I think of it as a quiet revolution. Not one with trumpets and battle cries, but one that happens gently, invisibly, in the way love rearranges us. Love shifts our center of gravity, makes us look at the ordinary with reverence, turns silence into music, shadows into light. It makes us whisper when we would have spoken, and it makes us speak when we would have stayed silent.

This book is not a manual, not an explanation, not a polished masterpiece. It is a collection of traces. Of echoes. Of whispers. It is me saying: this is what love felt like inside my skin, this is how it pressed itself into me, this is how it bled into the world around me.

If you read it, I hope you don’t find me here. I hope you find yourself. Because love doesn’t belong to one person alone. It belongs to anyone who has ever stared at the sky and thought of someone. To anyone who has ever felt the ache of distance, the weight of longing, the sweetness of presence. To anyone who has ever realized that love is not about being extraordinary, but about seeing the ordinary in an extraordinary way.

I don’t know if I will ever stop writing about you. I don’t know if these words will ever be enough. But I know that if I don’t write them, they’ll remain trapped inside, heavy, unfinished. So I write, even if my hands stumble. I write, even if my voice trembles. I write, because love has made me restless, and the only way I know to soothe that restlessness is by whispering it into poems.

And so I give you this: a collection of love letters whispered in poetry.

Letters written in the spaces between thoughts. Letters written when the world was asleep. Letters that are not neat or perfect, but raw and honest. Letters that may never reach the person they are meant for, but still deserve to be spoken into existence.

If you read closely, maybe you will hear it — the hum beneath the lines, the off-beat rhythm of my heart, the quiet desperation of wanting to hold on and the quiet surrender of knowing I cannot.

Maybe you will hear the love that still gnaws at my ribs.

Maybe you will see yourself in the reflections.

Maybe you will remember your own love, the one who made your world feel different.

Or maybe you will simply walk away with the reminder that love is not a grand firework but a steady flame, burning quietly, making the shadows softer and the light more tender.

.𖥔 ݁ ˖ִ ࣪⚝₊ ⊹˚

The poems here are not extraordinary. They don’t come from the kind of anguish that shatters a person into fragments. They come from the way you healed me. From the way you turned the ordinary into something luminous. From the way your presence taught me that love doesn’t always have to ache — sometimes it simply breathes.

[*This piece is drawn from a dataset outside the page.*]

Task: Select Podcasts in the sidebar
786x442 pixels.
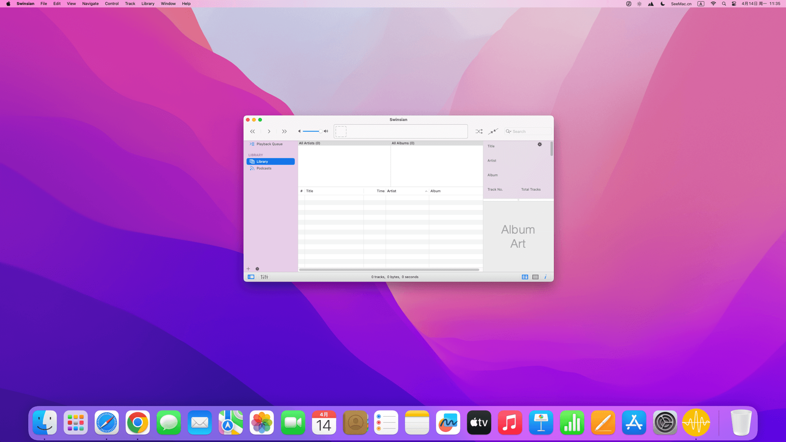Action: click(264, 168)
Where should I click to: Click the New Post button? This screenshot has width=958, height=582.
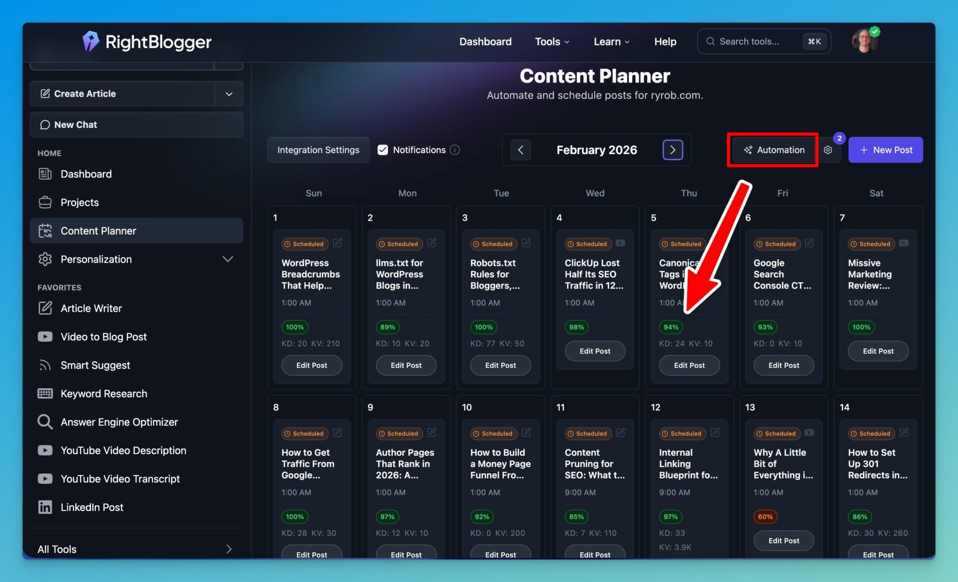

You made the ordinary turn poetic without me ever trying. The hum of a kettle. The smell of wood. The quiet stretch of sky. All of it became a reflection of you, not because I forced it or ever meant it to be, but because love insisted on placing you everywhere.

This book is for you. For the muse who gave me words. For the reader who knows what it is to feel love spilling into everything. For the ordinary details that became extraordinary because they carried your name.

This is my confession, my offering, my quiet revolution is all for you star.